The vision for the Connected Car is to bring the Internet into the car, adapting to the specifics of that environment. While the term was coined some time ago, it is often unclear what is meant by the Connected Car: here we outline the Carmesh vision for the Connected Car and some of the issues that arise.
In Carmesh, we view the car as the extension of your digital life. When you enter the car, digital engagement transfers seamlessly to the new context. This means many things – key aspects include:
- easy integration between navigation and activity in digital world e.g. places you talk about on chat, friend’s addresses in social networks, meeting locations in calendaring services, etc;
- integration between mobile device(s) and auto context, as mobile device is (one) home for much of this information;
- integration between specific apps which make sense in the automotive context (eg Facebook timeline, Google Maps with traffic etc) leveraging automotive interface components;
- extensibility – it’s possible to add new applications to the automotive context which can take information for different sources – mounted cameras, sensor information, location and analytics of driver behaviour, personalized fuel efficiency, etc
While it is possible to articulate such a high level vision – and indeed, many subscribe to this vision – in a coherent manner, the reality is that this will be realized in a much less singular fashion. Aspects of this vision will appear in places and there will be differing degrees of ‘connectedness’.
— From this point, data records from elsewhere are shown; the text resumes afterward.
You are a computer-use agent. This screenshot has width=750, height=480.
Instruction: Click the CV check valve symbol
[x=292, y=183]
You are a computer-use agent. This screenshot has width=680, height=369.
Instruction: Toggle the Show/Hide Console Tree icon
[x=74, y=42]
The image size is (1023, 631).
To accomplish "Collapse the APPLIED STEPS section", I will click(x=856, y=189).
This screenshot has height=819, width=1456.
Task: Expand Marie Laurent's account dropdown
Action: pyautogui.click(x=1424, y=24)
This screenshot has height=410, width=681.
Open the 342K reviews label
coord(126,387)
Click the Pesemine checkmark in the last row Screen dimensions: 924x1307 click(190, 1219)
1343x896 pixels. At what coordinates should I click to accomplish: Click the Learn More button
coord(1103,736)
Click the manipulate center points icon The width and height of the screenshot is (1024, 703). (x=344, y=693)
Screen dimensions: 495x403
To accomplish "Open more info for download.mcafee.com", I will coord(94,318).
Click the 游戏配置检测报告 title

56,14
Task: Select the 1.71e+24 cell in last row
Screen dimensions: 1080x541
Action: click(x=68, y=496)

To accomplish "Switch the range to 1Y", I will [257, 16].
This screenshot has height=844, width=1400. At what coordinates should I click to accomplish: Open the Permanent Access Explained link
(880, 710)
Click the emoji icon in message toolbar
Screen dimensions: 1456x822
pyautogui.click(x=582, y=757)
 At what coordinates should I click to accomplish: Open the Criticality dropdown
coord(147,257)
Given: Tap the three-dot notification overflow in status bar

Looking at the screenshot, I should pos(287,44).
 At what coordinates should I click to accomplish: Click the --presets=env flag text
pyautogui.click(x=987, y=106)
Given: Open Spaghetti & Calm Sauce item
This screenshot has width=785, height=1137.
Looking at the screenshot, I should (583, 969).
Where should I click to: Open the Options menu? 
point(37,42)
Challenges associated with realizing this vision include:
- Large heterogeneity in the automotive context and little work on making standardized automotive platforms meaning that each auto vendor has different view on realizing the Connected Car;
- Long car lifetime, meaning that cars shipping today which have little support for the Connected Car will be on the road for about 10 years – some aftermarket solutions are necessary in this case;
- Heterogeneity in wireless connectivity – different cars will have different wireless interfaces, some with advanced cellular, some with less advanced cellular, some with Wifi etc.;
- Heterogeneity in automotive interface components – some cars will have basic in-car displays, some will have more advanced graphic displays and some will have on screen projectors
The vision which is increasingly being understood by the auto industry is that the mobile must play a significant role in the automotive context. The mobile device can run apps which are tailored to the automotive context. Cars will have varying degrees of support for mobile integration – for those cars that have little, the experience will be entirely dominated by the phone. Those cars that have a good mobile integration solution will be well received in the market with consumers increasingly interested in advanced in-car automotive services.
With Juniper Research recently forecasting that the automotive applications market should reach $800m by 2017 , it is clear that the Connected Car offers significant opportunity. However, to realize a society in which our digital world integrates seamlessly with our automotive experience, automotive platforms need to become more uniform for developers to be able to deploy in car apps without needing to deal with the idiosyncracies of each manufacturer and varying functionalities offered by different models.